Mark Berry May 12, 2014
I have a small client with an in-house mail server. Their cloud-based spam filter just wasn’t keeping up—too much spam was making it through. I wanted to try Google Apps Gmail as a spam filter but let them keep their in-house server for now.
An additional requirement is that two named in-house users should receive daily quarantine summary emails, but the remaining 150 or so users should simply pass through (they are actually forwarding-only addresses in the in-house server).
So how to get advanced spam handling for two named users and pass through all email to the in-house server? It turns out that it’s not that hard to do, but there is almost no documentation how to set it up. Hours of working with Google Support helped a little but in the end, I had to figure out most of it myself.
Update May 14, 2014 See the last section below for information on adding a new user with a Gmail-only inbox (split delivery).
Basic Routing Setup
This Google knowledgebase article has some info for setting up routing:
However the use case “Receiving routing – Use split delivery to route mail based on organizational unit” is not quite what we want. Modified instructions:
1. From the Google Apps Admin console, go to Google Apps > Gmail > Advanced settings.
2. On the Hosts tab, create a host (route) pointing to the in-house server.
3. On the Default routing tab, add one setting:
a. Match All recipients.
b. Change route to the host defined in the previous step (“In-house server”)
c. At the bottom, choose Perform this action on non-recognized and recognized addresses. The “non-recognized” part is important to allow mail to flow through even if the user is not set up in Google Apps (the 150 users mentioned above).
4. Under Google Apps > Users, set up an organizational unit (OU) for the named users. Create the two named users in that OU, or if you already created them, move them there. Let’s assume it’s called “Named Users”.
5. Back under Google Apps > Gmail > Advanced settings, highlight your new “Named Users” OU in the left column. Scroll down to Routing > Non-Gmail mailbox and add a setting. Deliver non-spam messages to the host defined above. Check Enable periodic summaries so these users will receive daily quarantine emails:
With this setup, mail to the non-named (“unrecognized”) users was flowing correctly, going directly to the in-house server.
What Didn’t Work
However mail to the named users didn’t work.
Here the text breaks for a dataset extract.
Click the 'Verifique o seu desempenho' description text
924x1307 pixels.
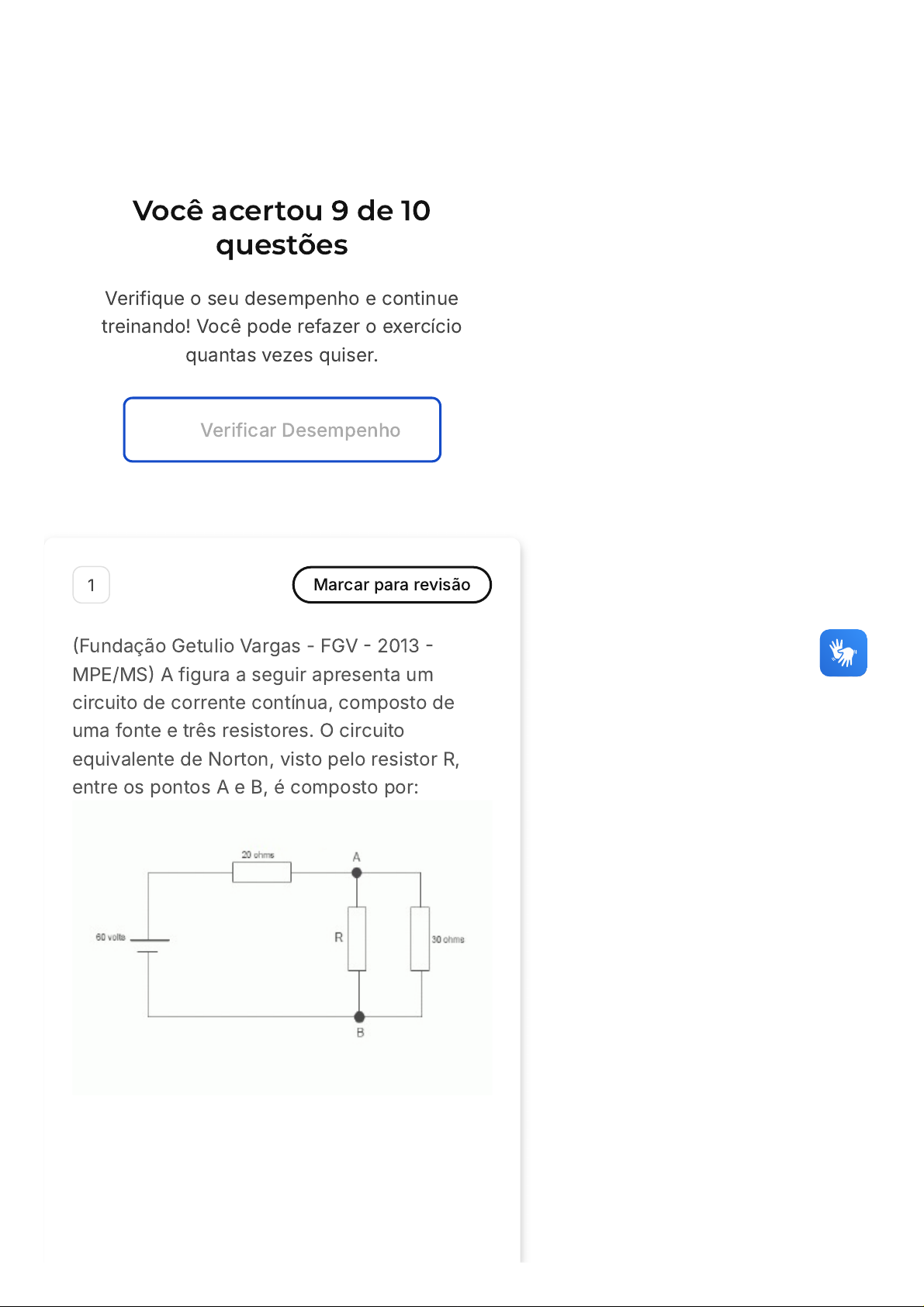click(282, 327)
When you first set up Google Apps, each user has several apps, including Gmail. Since we don’t want mail accumulating in a Gmail inbox that the user will never access, I assumed the thing to do was to set up each named user so the routing would go only to the default route defined above. So under Google Apps > Users, I opened a user, clicked Profile, and scrolled to the bottom. Under Email routing, I unchecked Google Apps Email and left Inherit routes from [client name] checked.
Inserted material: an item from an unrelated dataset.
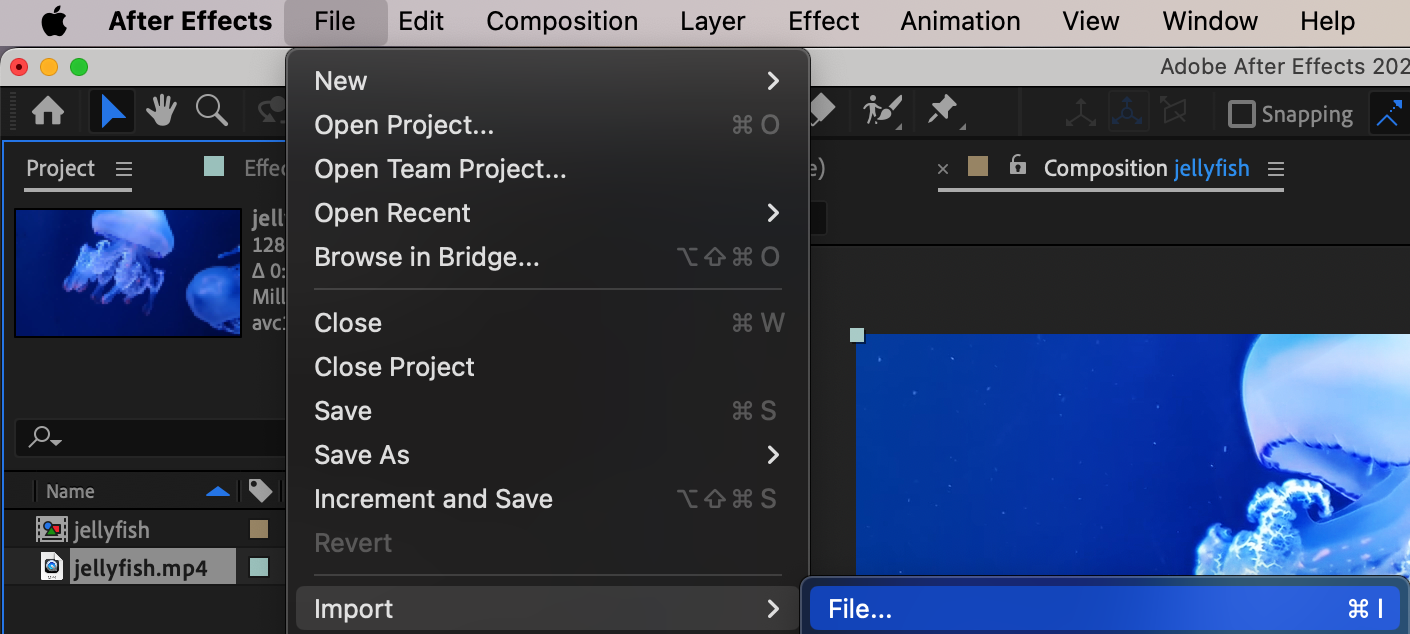Viewport: 1410px width, 634px height.
Task: Toggle the Composition panel lock icon
Action: point(1018,165)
However with that setting, once I switched the MX records to send incoming email to Google Apps, messages to the named user bounced immediately with this message:
Delivery to the following recipient failed permanently:
Technical details of permanent failure:
The partner did not specify the
domain to relay the emails
What Sort of Worked
I re-enabled Google Apps Email:
The mail to the named users immediately started flowing to the in-house server. It doesn’t make sense to me that Gmail must be enabled for the default route to work, but that’s how it is.
What Finally Worked
So the mail is flowing, but we now have email accumulating in a Gmail Inbox that the user will never see. Also, if the mail is going to Gmail, I doubt the Non-Gmail mailbox quarantine settings will take effect, meaning the user would have no access to messages trapped as spam.
I decided to try a simple solution: turn off the Gmail app for the named users. The instructions for turning off an individual service are here.
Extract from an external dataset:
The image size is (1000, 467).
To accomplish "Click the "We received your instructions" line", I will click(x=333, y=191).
Once Gmail was turned off for the named users, email was flowing to the in-house server for all users and the named users started getting daily quarantine emails:
Update May 14, 2014
A new user needed an actual Gmail account. Mail to that user should not go to the in-house server as well. In other words, a split delivery scenario. However it’s different from the split delivery described in Google App’s Help in that we still need mail to all unnamed users to go to the in-house server.
Fortunately, this turned out to be pretty easy to configure. Everything above stays as is. Then:
1. Add a new sub-organization called “Named Users with Gmail”. Make sure Gmail is turned on for users in that sub-organization. Add the new user to that sub-organization.
2. Under Google Apps > Gmail > Advanced settings, highlight the “Named Users with Gmail” sub-organization. Then under Routing > Receiving routing, create a new setting:
a. Email messages to affect: Inbound and Internal – receiving.
b. Modify message, and under Route, check Change route. In the drop-down, chose Normal routing. This apparently corresponds to routing to Gmail, not routing to the Default route.
Send a test message to the new user. Make sure it is received in the user’s Gmail account but not by the in-house server.